Calling CustomAchievement looks up the given name in the database and returns an existing ID, or allocates a new ID in the database and returns that if the name doesn't already exist.

#include <custom_achievements>

// store the achievement identifier in global scope
CustomAchievement g_OneShotAchievement;

// you may want to use a library availability callback to make sure everything gets updated
public void OnAllPluginsLoaded() {
    g_OneShotAchievement = CustomAchievement("#some_achievement", AchievementStyle_Single);
}

The database will fill in a placeholder localized name / description in the achievement_languages table for the default server language.

Making a one-shot achievement

One-shot achievements don't have any persistent state associated with them, other than being flagged as achieved or not.

When a player does something achievement-worthy, all you need to do is call CustomAchievement.Award() with a client index.

void ClientDoesSomethingCool(int client) {
    g_OneShotAchievement.Award(client);
}

If the player hasn't already obtained this achievement, all the nearby players will see the achievement particles and a message in chat telling players about their feat.

Using a progress-tracking achievement

Every achievement can have metadata associated with each Steam account. Metadata is an arbitrary string; it's up to the plugin to decide what to store there and how to parse it.

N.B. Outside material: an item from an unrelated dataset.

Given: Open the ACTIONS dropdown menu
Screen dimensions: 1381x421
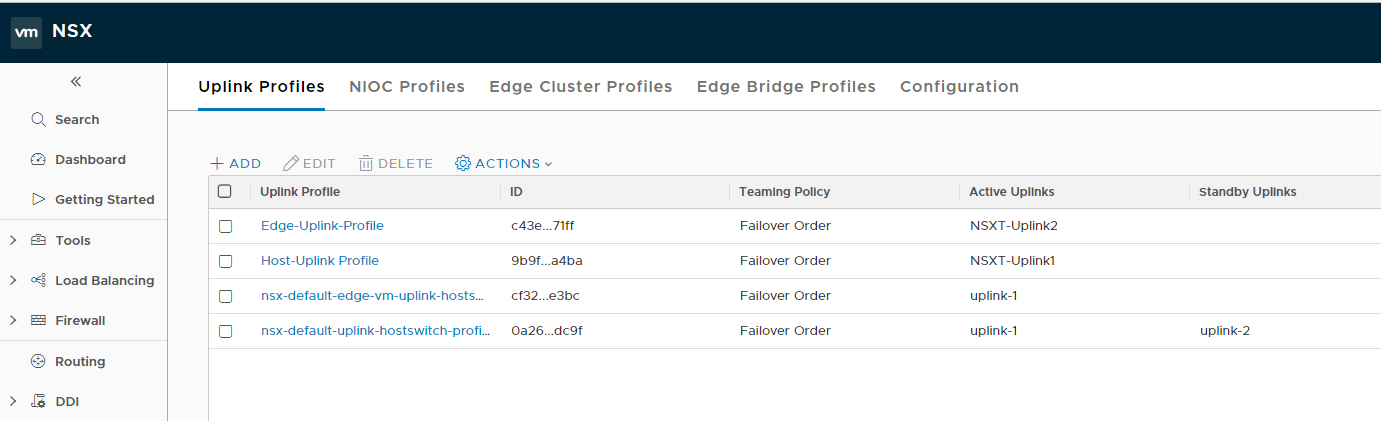Looking at the screenshot, I should coord(504,163).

// in this example, achievement metadata is a string representation of an integer value
// assume that g_ProgressAchievement was previously initalized and include is present

CustomAchievement g_ProgressAchievement;
int g_nThingCount[MAXPLAYERS + 1];

public void OnClientAuthorized(int client) {
    // reset count while we wait for the threaded query to call back
    g_nThingCount[client] = 0;
    g_ProgressAchievement.FetchMetadata(client, OnProgressLoaded, GetClientUserId(client));
}

// last argument is `any data` but we're storing an `int userid` there
public void OnProgressLoaded(CustomAchievement achievement, const char[] metadata, int userid) {
    int client = GetClientOfUserId(userid);
    if (client) {
        g_nThingCount[client] = StringToInt(metadata);
    }
}

public void OnClientDisconnect(int client) {
    char numberValue[16];
    IntToString(g_nThingCount[client], numberValue, sizeof(numberValue));
    g_ProgressAchievement.StoreMetadata(client, numberValue);
}

void ClientDidCoolThingButDoItAgainProbably(int client) {
    if (g_nThingCount[client]++ > 5) {
        g_ProgressAchievement.Award(client);
    }
}

Metadata is meant to keep everything in one place (making it easy to join tables when you want to present that information to players). If you don't need that functionality, Client Preferences might be preferable as a primary data source.

The achievement viewer

There isn't a built-in one; sorry. I personally use an MOTD view with a static page that fetches player data from my server's monolithic API backend and parses it out client-side.

Grab the data directly from the database with your choice of technology and parse out the achievement-specific metadata.